In December, Justice Minister Ahmed Al-Zind issued a decree requiring that foreign men pay 50,000 Egyptian pounds in investment certificates at the National Bank of Egypt if they wish to marry women 25 or more years younger than they are.
The decree was met with a lot of criticism from women, activists, and human and women’s rights organisations, which accused the law of legalising and facilitating seasonal summer marriages or “tourist marriages”, as they are called in Egypt.
Municipal elections law:
The New Women Foundation held more than a panel discussion about the local council elections law, which is expected to be issued by the parliament in line with the constitution. The law enhances the participation of women in local units.

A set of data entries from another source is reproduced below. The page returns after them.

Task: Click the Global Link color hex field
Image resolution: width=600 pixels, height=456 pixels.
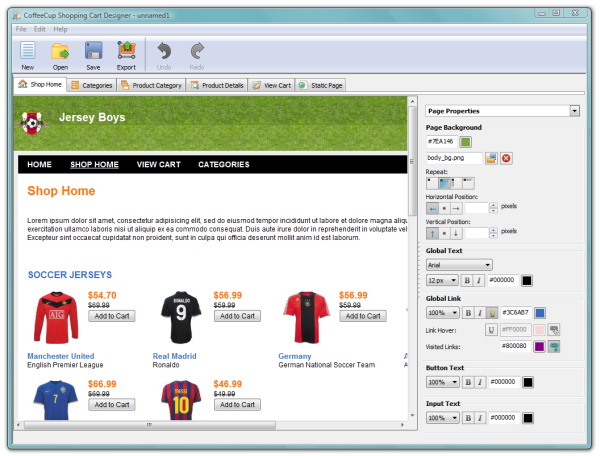Action: [516, 313]
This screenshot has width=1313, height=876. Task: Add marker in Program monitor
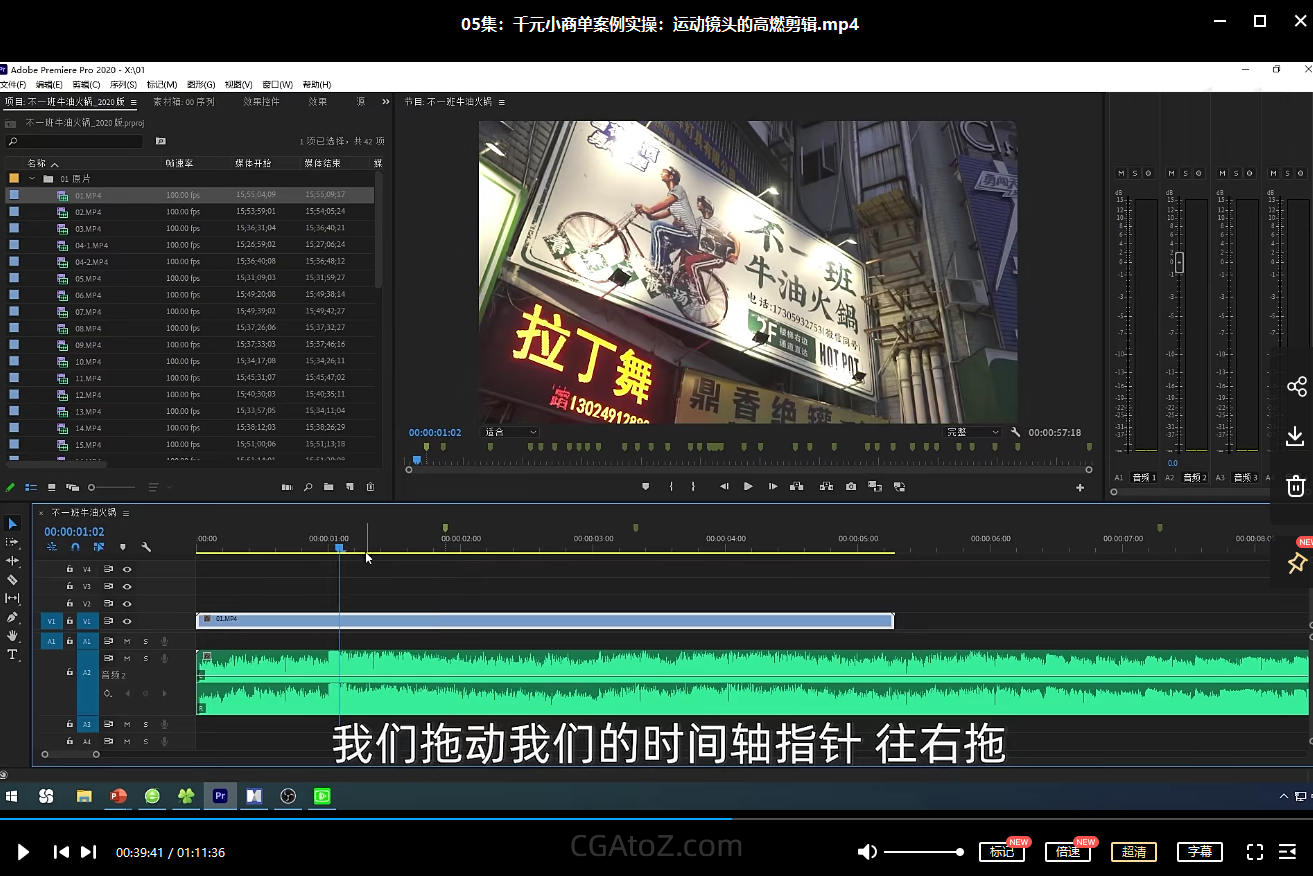645,487
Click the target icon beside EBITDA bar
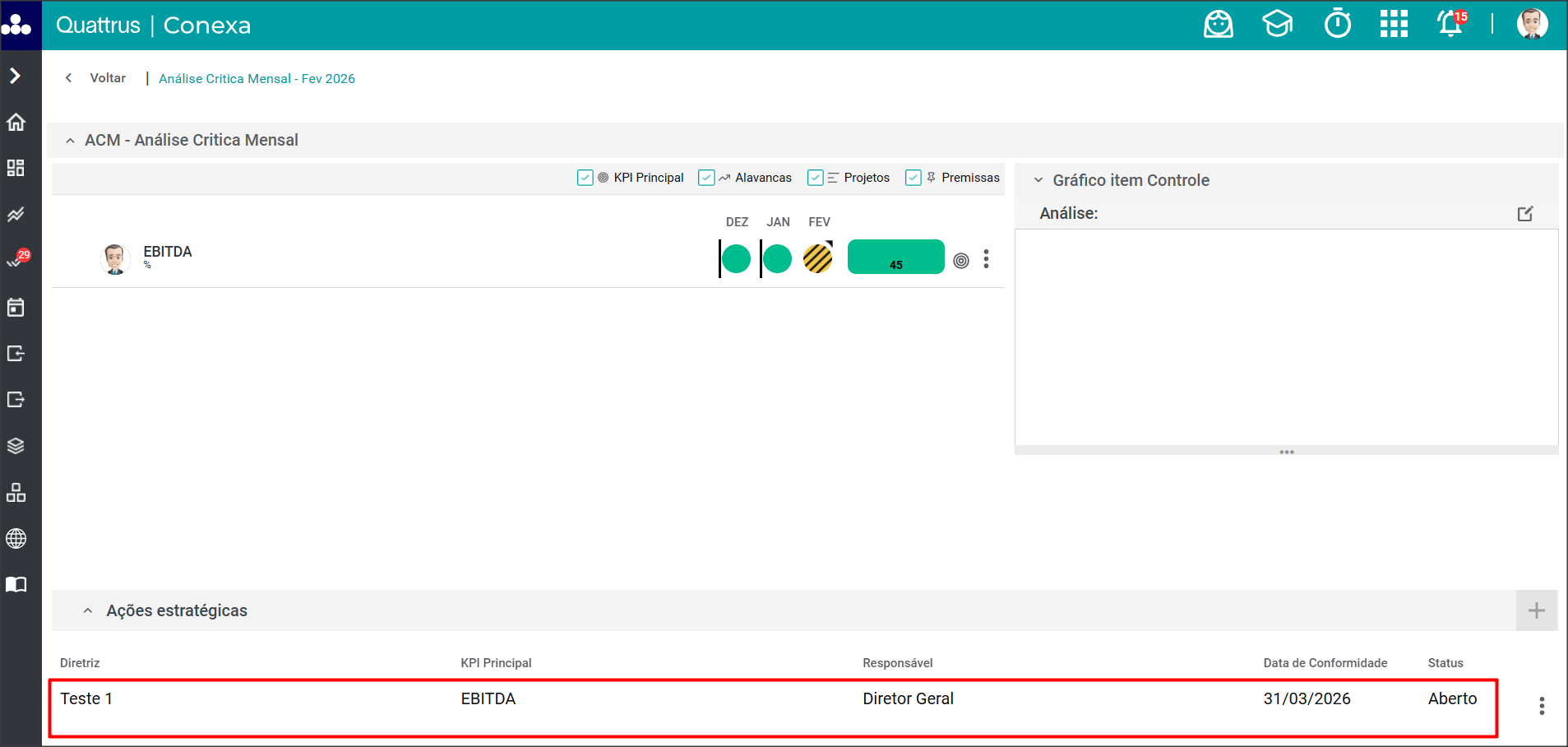This screenshot has height=747, width=1568. tap(961, 261)
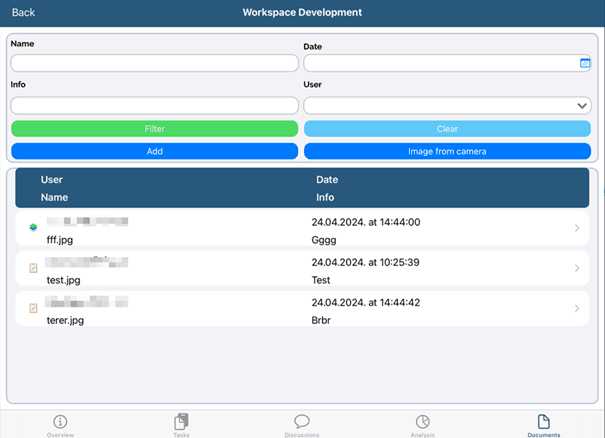Viewport: 605px width, 438px height.
Task: Click the Add button
Action: [x=154, y=151]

Article 180 of the Egyptian constitution stipulates that "Every local unit shall elect a local council by direct and secret ballot for a term of four years. A candidate shall be at lease twenty one (21) Gregorian years of age."
The article allocates one quarter of the seats to youth under the age of 35 and another quarter for women.

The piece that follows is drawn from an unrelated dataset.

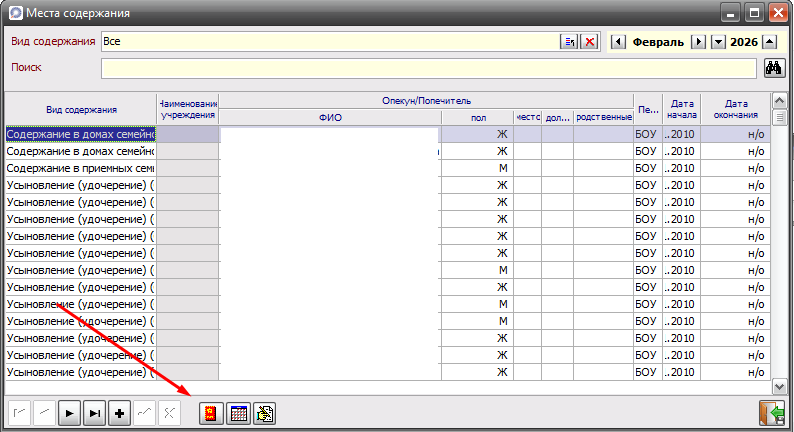Click the Вид содержания field showing Все
This screenshot has width=794, height=432.
click(328, 42)
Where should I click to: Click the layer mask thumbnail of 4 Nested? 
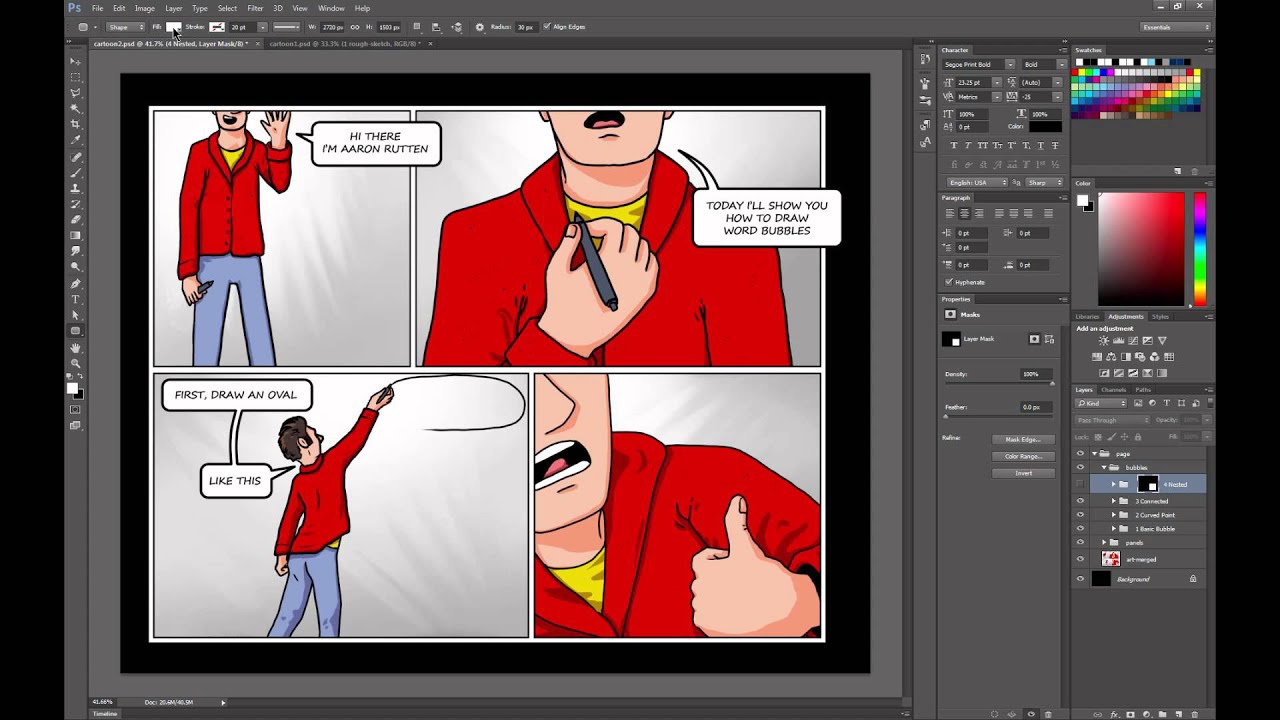pos(1147,484)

Nevin Ebeid, a member of the foundation, demanded that women stakeholders be involved in the decision making process and the drafting of law.
Ebeid suggested that the law be implemented using the lists system instead of the single-member districts system to make competition easier for women running in the elections.
Nawal Mostafa, the head of Children of Women Prisoners Association, calls for the amendment of some articles in the Child law relating to children of women prisoners, who are currently 150 prisoners.
She rejects the proposed bill, which calls for increasing years of custody inside prisons to four years instead of two years.
Article 31 of the Egyptian Child Law no. 126/2008 stipulates that "A nursery shall be established in every prison for women, according to the specifications for nurseries, where children of female prisoners may be placed until they reach the age of four on condition that the mother stays with her child during the first year of his life.
A decree shall be issued by the Minister of Interior to regulate the communication between the imprisoned mother and her child. The mother shall not take the child to her prison cell and she shall not be deprived from seeing her child or taking care of him as a punitive action for any wrongdoing."
She demanded that imprisoned mothers be kept in a separate building away from prison, yet still under the supervision of the interior ministry as an alternative solution to keeping children inside prison.
She suggested the activation some articles of the law including the postponement of penalty on women in crimes involving the two parents until the lapse of the father's penalty period in order to preserve the family and the society. She explained that the necessity of applying the article in Egypt as the children's fate is undetermined after the imprisonment of their parents.
She also suggested that pregnant women not hold their sentences until they give birth and complete the breastfeeding period. She proposed that sentences handed to mothers be replaced with social services in cases in which the convicted mothers are charged with minor offences.
Mona Ezzat, the director of the Women and Work Programme at the New Woman Foundation, said there are several provisions in the Labour code that need to be amended. She said that the parliament must open a societal dialogue involving all stakeholders before adopting a new law.
One of the key proposed amendments is raising the fine imposed on employers who deprive working women of the privileges granted by the law. These privileges include the maternity leave and setting up nurseries for children of women employees.
She pointed out that the current fine, which starts from EGP 100 and doesn’t exceed EGP 500, is not enough to deter employers from violating the law.
She also noted that the current law excludes housemaids and women working at the agriculture sector from rights and privileges obtained by working women though these are the largest sectors where women work. Ezzat stressed the importance of eliminating such exclusions.